Compito 1: Trascrivi senza modifiche, dal testo sull'unità che fa comunione, il brano che si apre con le parole contenenti "L’unità che fa" e si chiude con "manifestata nella Congregazione.".
Compito 2: Secondo il testo sull'unità che fa comunione, chi dovrebbe elaborare una guida sul modo di "stare" nei mass media?

Testo da leggere:
********************
L’unità che fa comunione

  1. L’unità include anche la comunione. Siamo diversi e percepiamo la forza della comunione quando svolgiamo il nostro apostolato nell’interconnessione e nell’interdipendenza dei doni che Dio ci concede. La condivisione dei beni e della vita permette alla nostra individualità e soggettività di arricchire la pluralità manifestata nella Congregazione.
  2. L’elaborazione di Progetti Comunitari di Vita nelle comunità di tutte le Entità, ponendo un’enfasi speciale sulla spiritualità e sulla vita fraterna in comunità, è un buon strumento per favorire la comunione. In questi Progetti non possono mancare indicazioni relative a letture, riflessioni e condivisioni riguardo la Regola di Vita. Inoltre, ogni comunità religiosa dehoniana è invitata a promuovere la cultura della comunione basata sul dialogo fraterno. A tal fine, è fondamentale chiarire, a livello di congregazione, il significato e l’importanza del superiore locale. Tra le altre cose, il superiore locale ha come missione quella di favorire un clima di comunione. La promozione della formazione dei superiori locali rappresenta un’urgente necessità per i governi Generale e delle Entità.
  3. La nostra presenza sui social media è un percorso senza ritorno. Dobbiamo essere presenti in questi ambienti con grande discernimento e saggezza nella misura in cui favoriscono la nostra comunione e promuovono il nostro apostolato. Pertanto, è opportuno che il Governo Generale elabori una guida che indirizzi il nostro modo di ‘stare’ nei mass media.
  4. Papa Francesco, nella sua udienza ai capitolari, sottolinea che per sviluppare la comunione è necessario valorizzare la vita sacramentale, la meditazione orante della Parola di Dio e l’Adorazione Eucaristica. Afferma con forza: “Non abbandonate l’Adorazione. Senza la preghiera, non si realizzerà nulla”.
********************
Materiale estratto:
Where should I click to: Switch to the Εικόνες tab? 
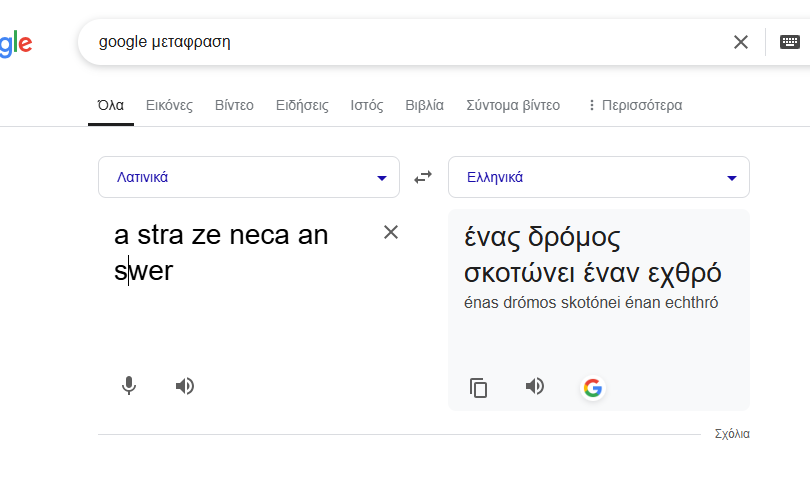click(x=169, y=105)
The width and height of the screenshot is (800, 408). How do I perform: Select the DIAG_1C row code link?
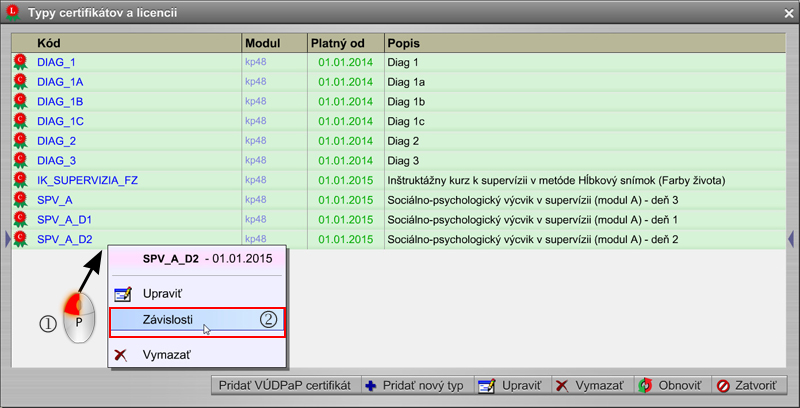[60, 121]
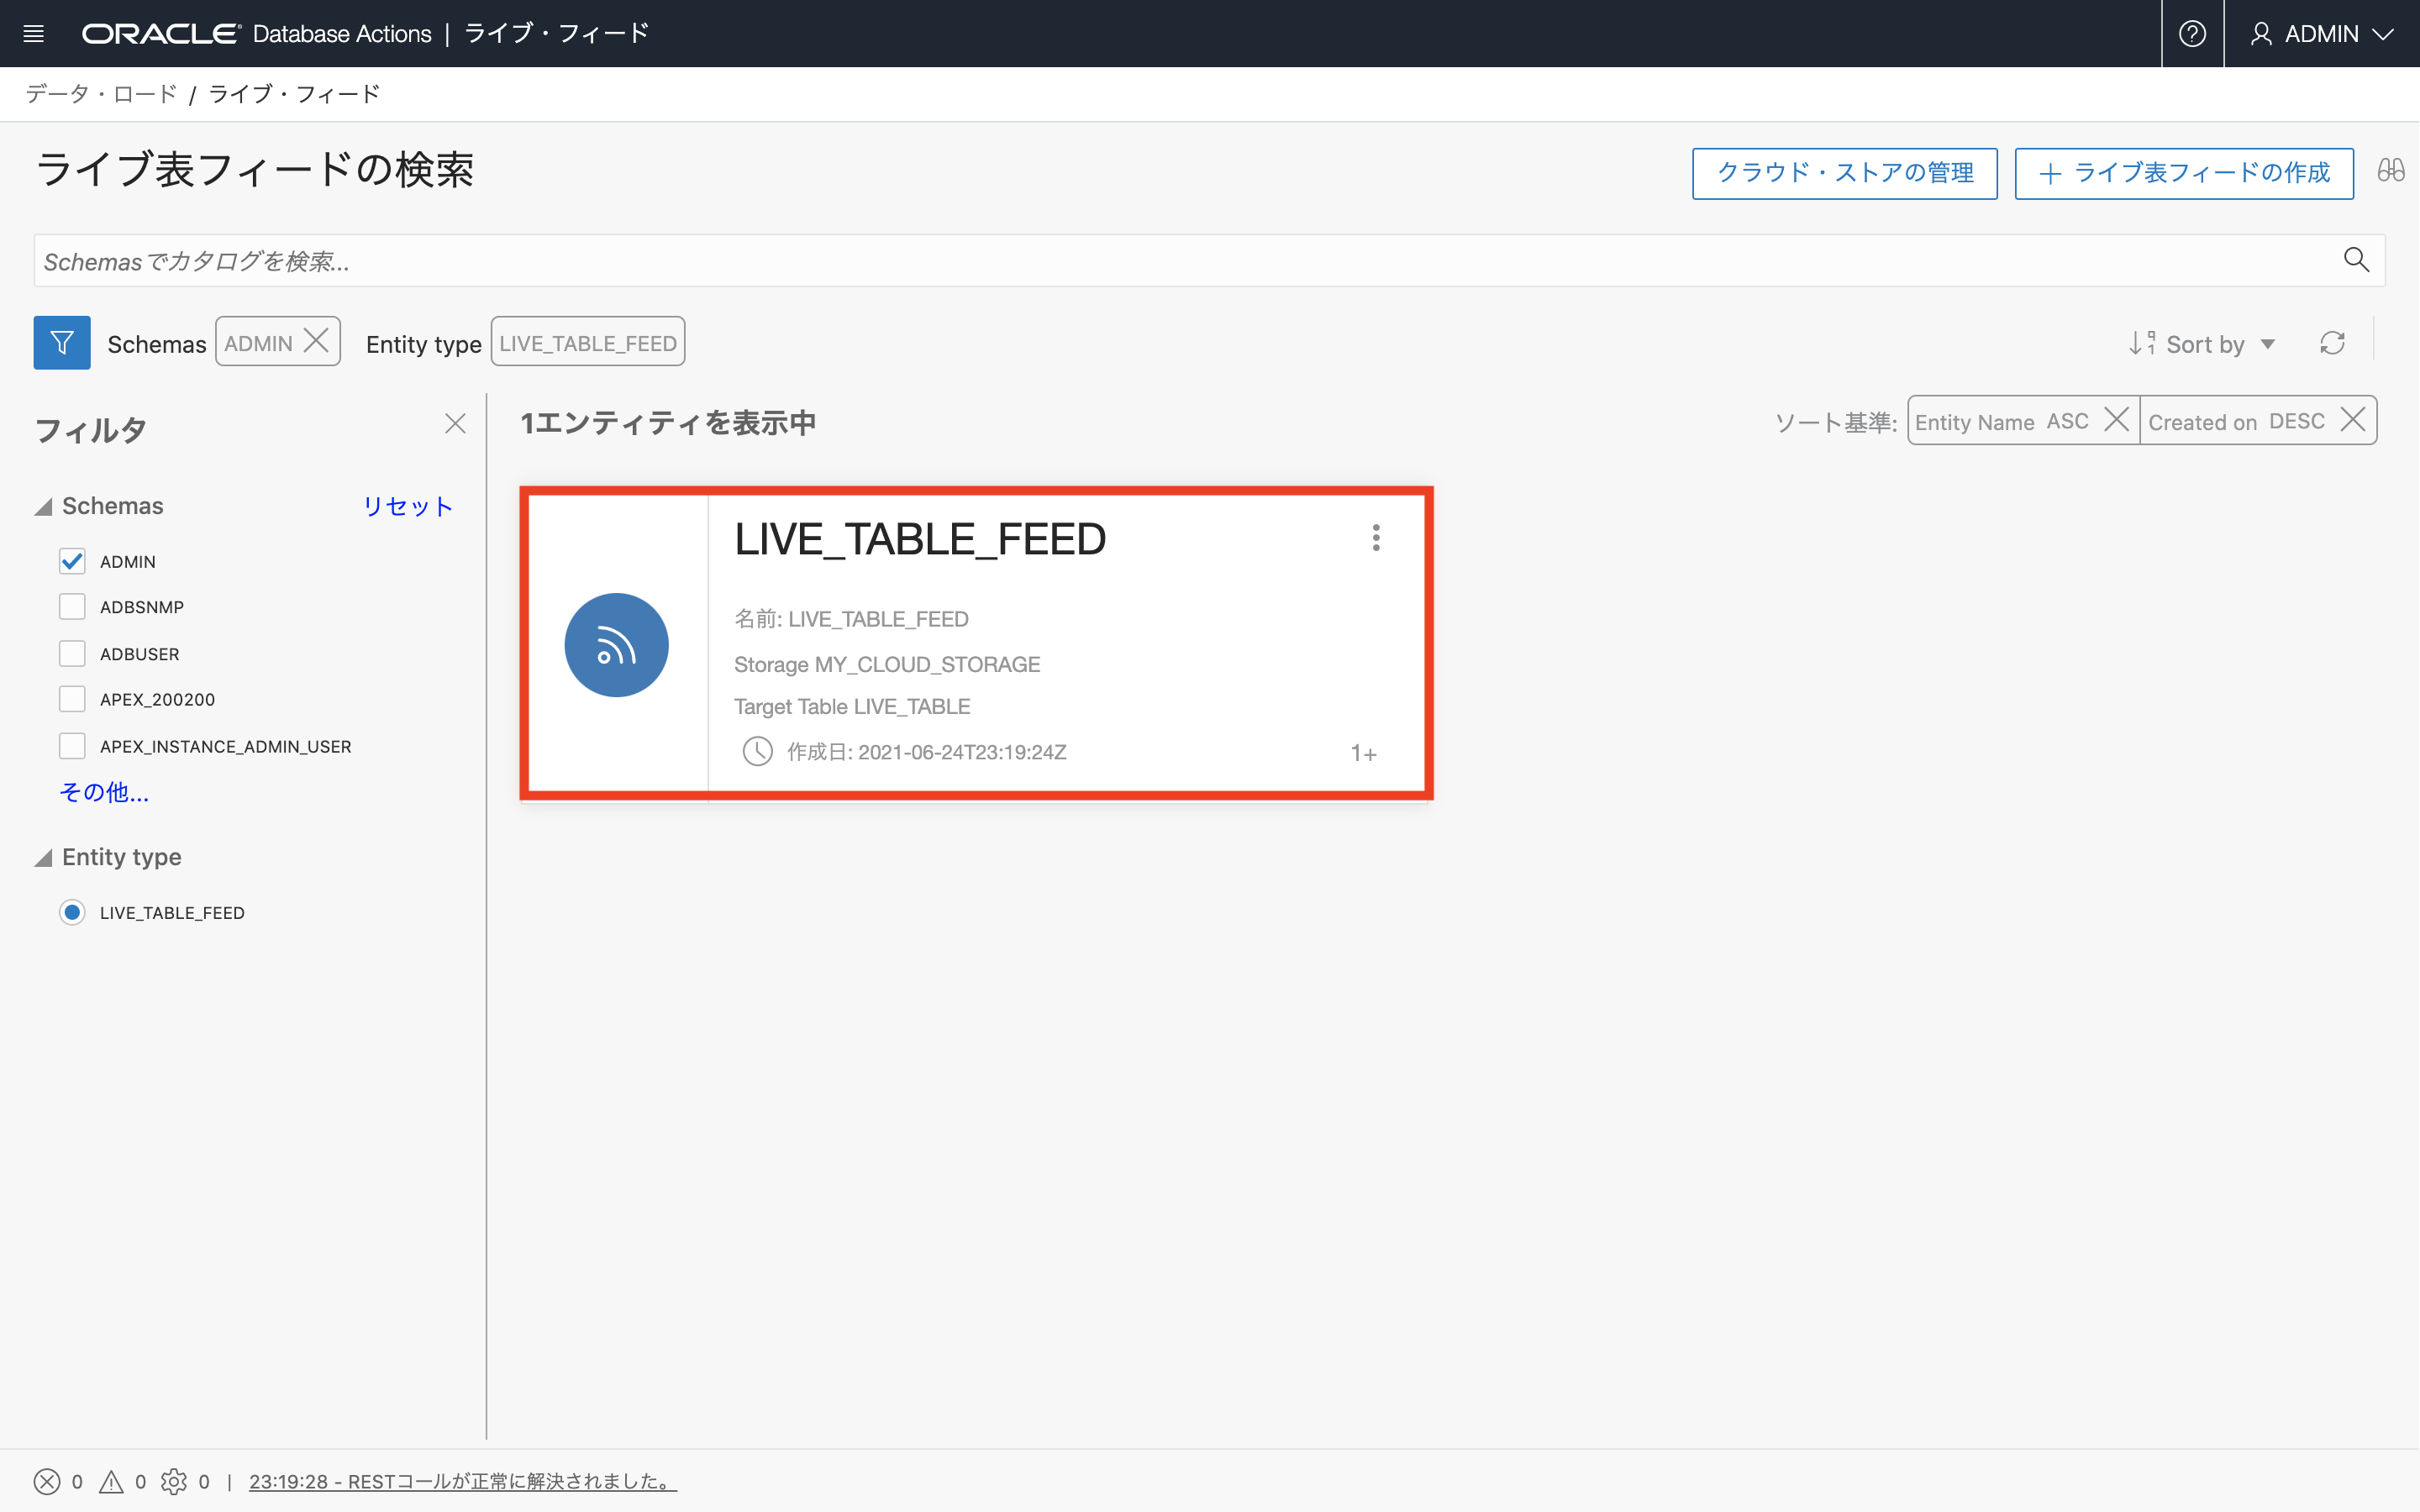
Task: Check the ADBSNMP schema checkbox
Action: 72,607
********************
Risultato atteso 1:
L’unità che fa comunione

  1. L’unità include anche la comunione. Siamo diversi e percepiamo la forza della comunione quando svolgiamo il nostro apostolato nell’interconnessione e nell’interdipendenza dei doni che Dio ci concede. La condivisione dei beni e della vita permette alla nostra individualità e soggettività di arricchire la pluralità manifestata nella Congregazione.

Risultato atteso 2: Il Governo Generale.